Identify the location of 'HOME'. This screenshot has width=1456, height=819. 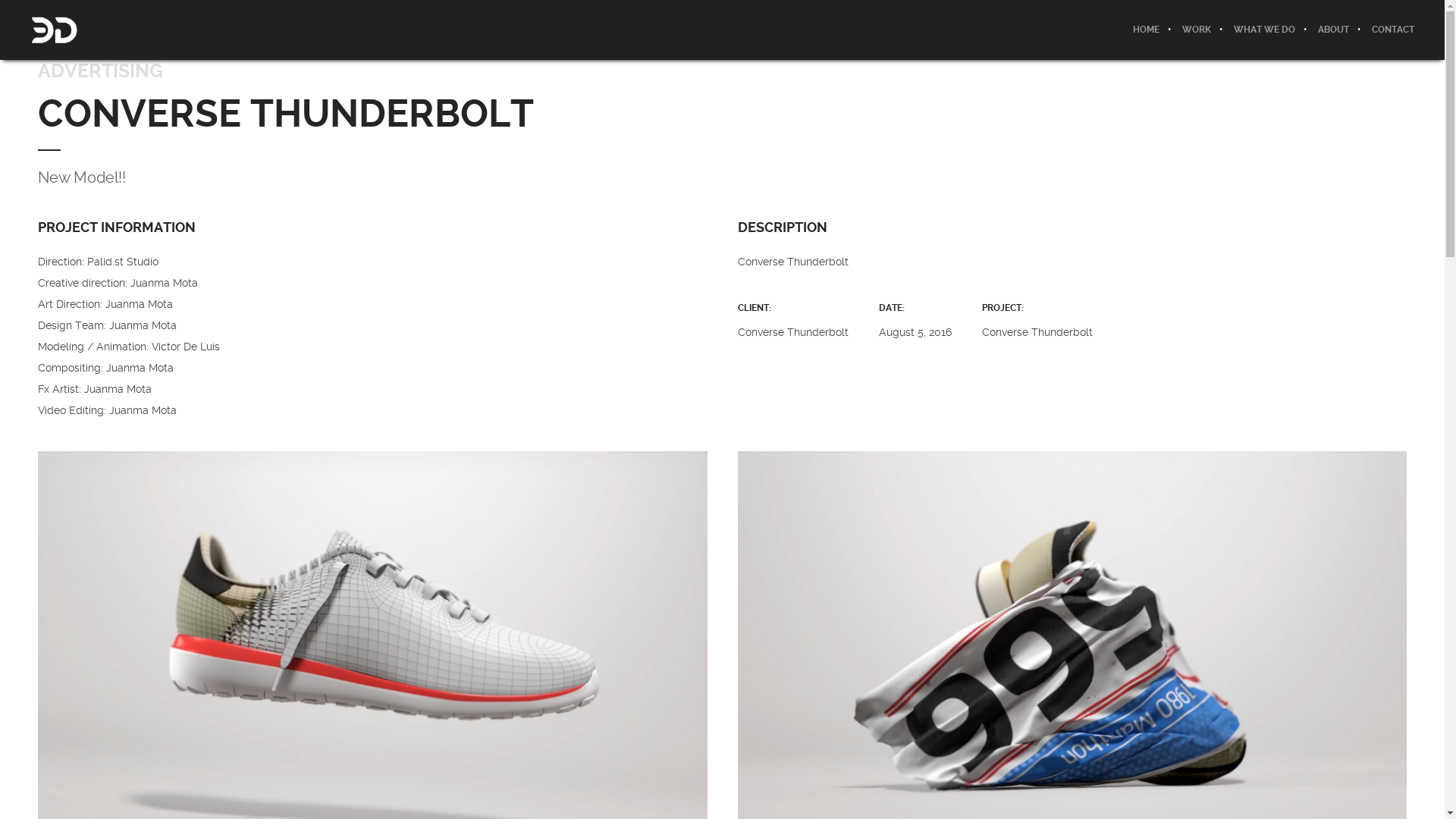
(1146, 29).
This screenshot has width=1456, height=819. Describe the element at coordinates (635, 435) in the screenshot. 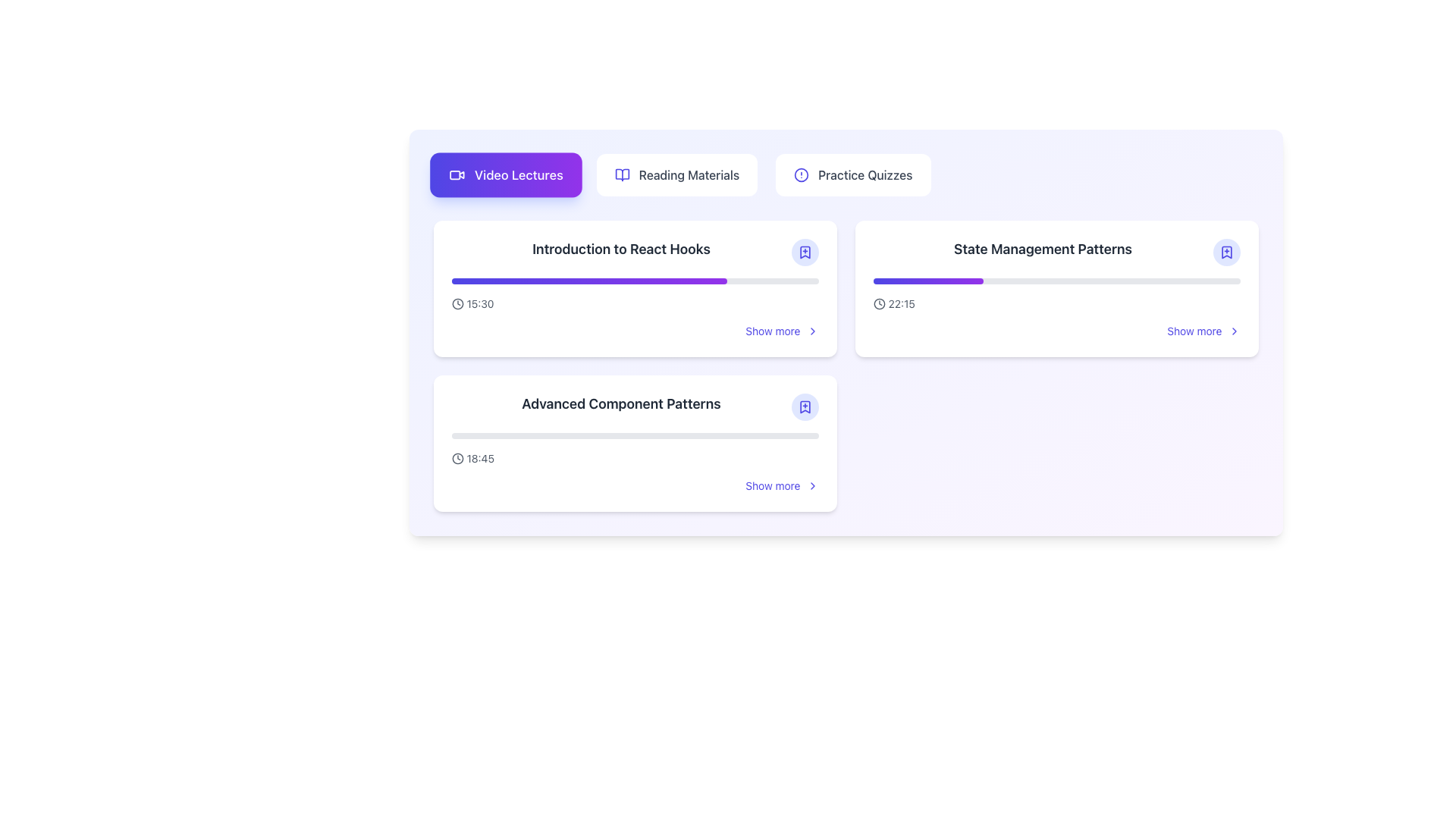

I see `the horizontal progress bar with a light gray background and rounded corners located within the 'Advanced Component Patterns' card, positioned above the text '18:45'` at that location.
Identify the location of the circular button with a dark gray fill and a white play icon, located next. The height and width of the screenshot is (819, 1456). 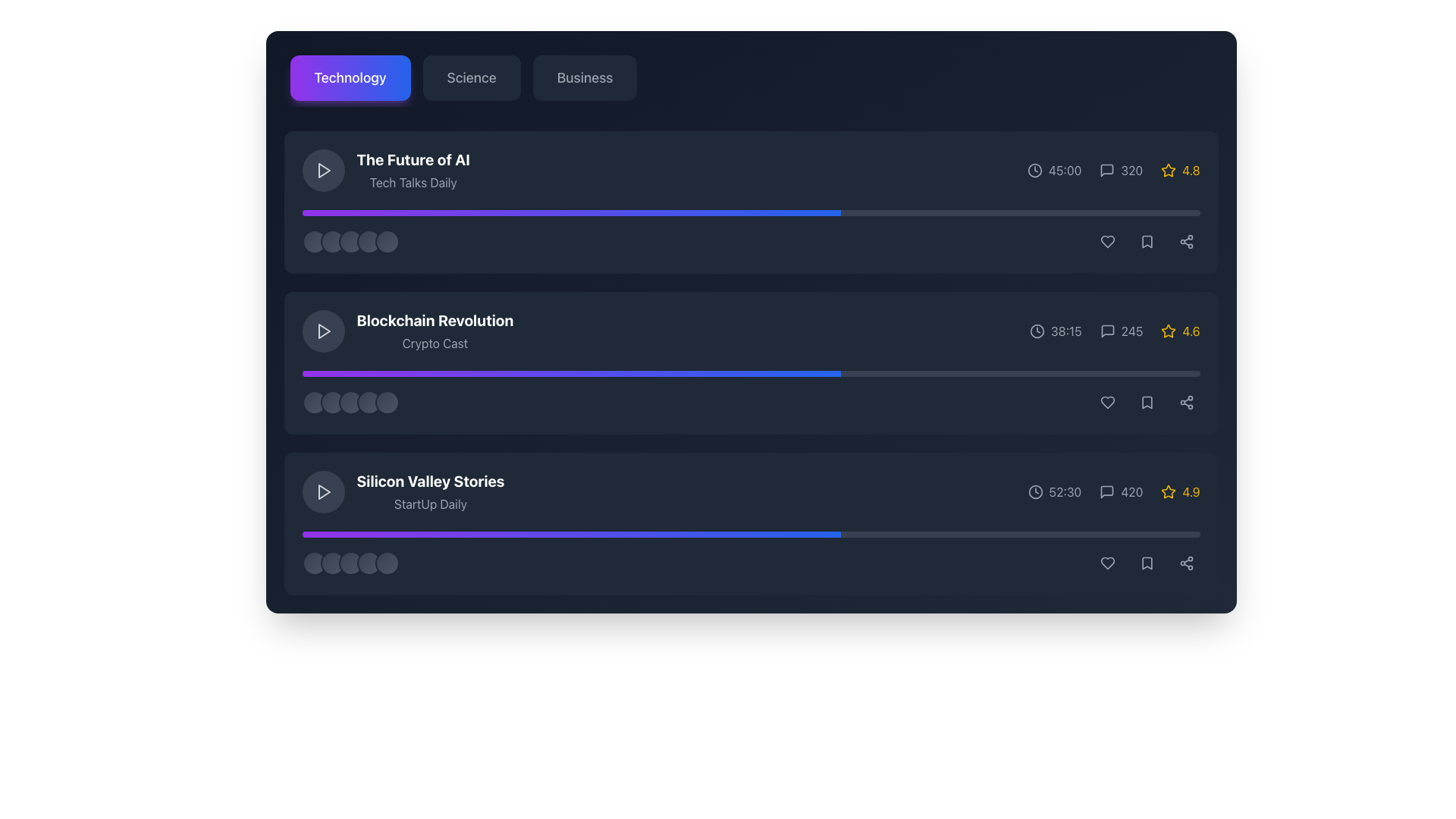
(322, 170).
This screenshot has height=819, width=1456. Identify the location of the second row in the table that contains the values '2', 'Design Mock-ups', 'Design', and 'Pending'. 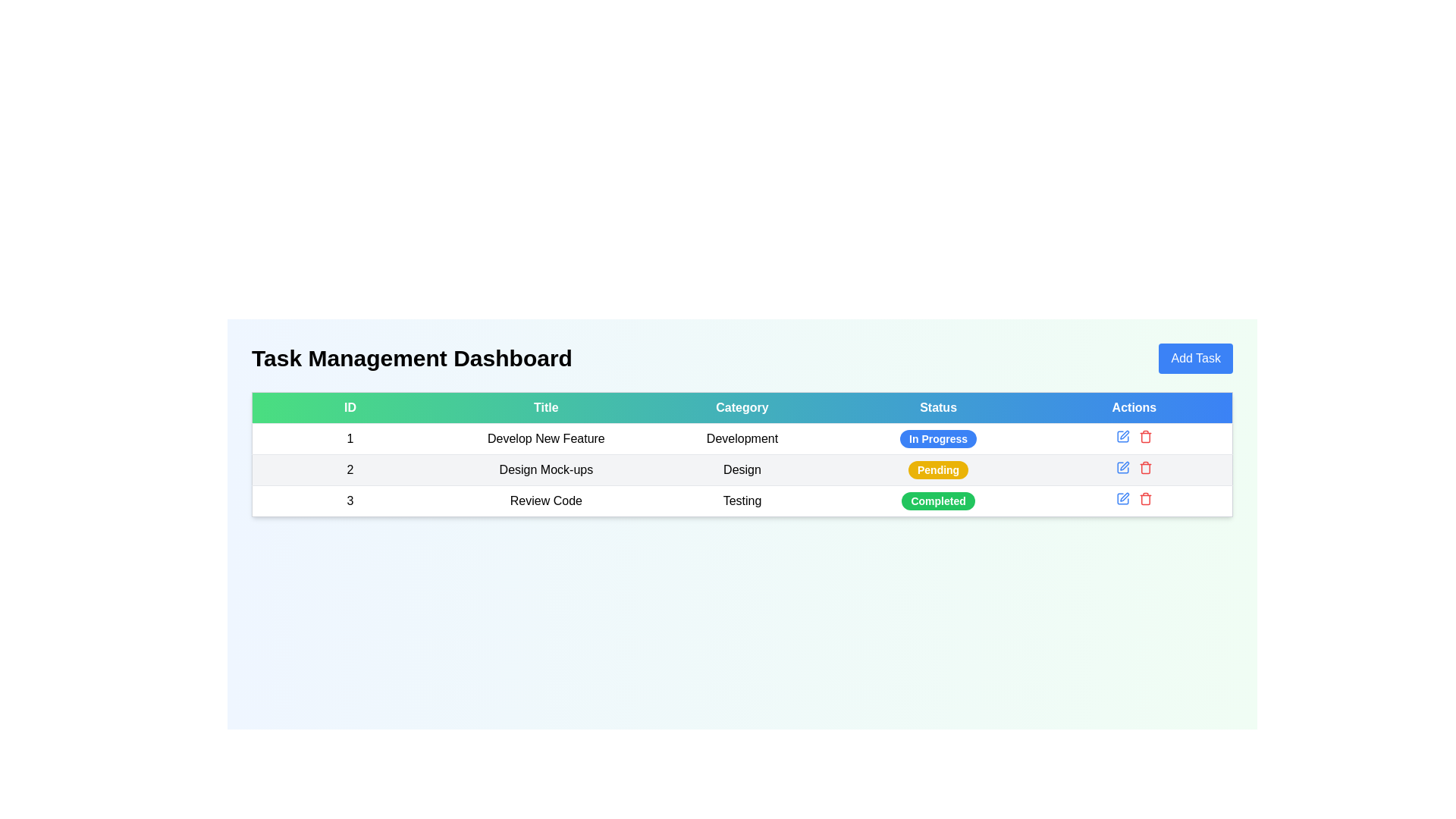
····················
__WHAT IS ASKED__
Write the data above as a JSON list of strings, one string per line, with blank lines skipped and the pictures left out.

__THE REPLY__
[
  "Identify the location of 'HOME'. This screenshot has width=1456, height=819. ",
  "(1146, 29).",
  "This screenshot has width=1456, height=819. Describe the element at coordinates (635, 435) in the screenshot. ",
  "I see `the horizontal progress bar with a light gray background and rounded corners located within the 'Advanced Component Patterns' card, positioned above the text '18:45'` at that location.",
  "Identify the location of the circular button with a dark gray fill and a white play icon, located next. The height and width of the screenshot is (819, 1456). ",
  "(322, 170).",
  "This screenshot has height=819, width=1456. Identify the location of the second row in the table that contains the values '2', 'Design Mock-ups', 'Design', and 'Pending'. "
]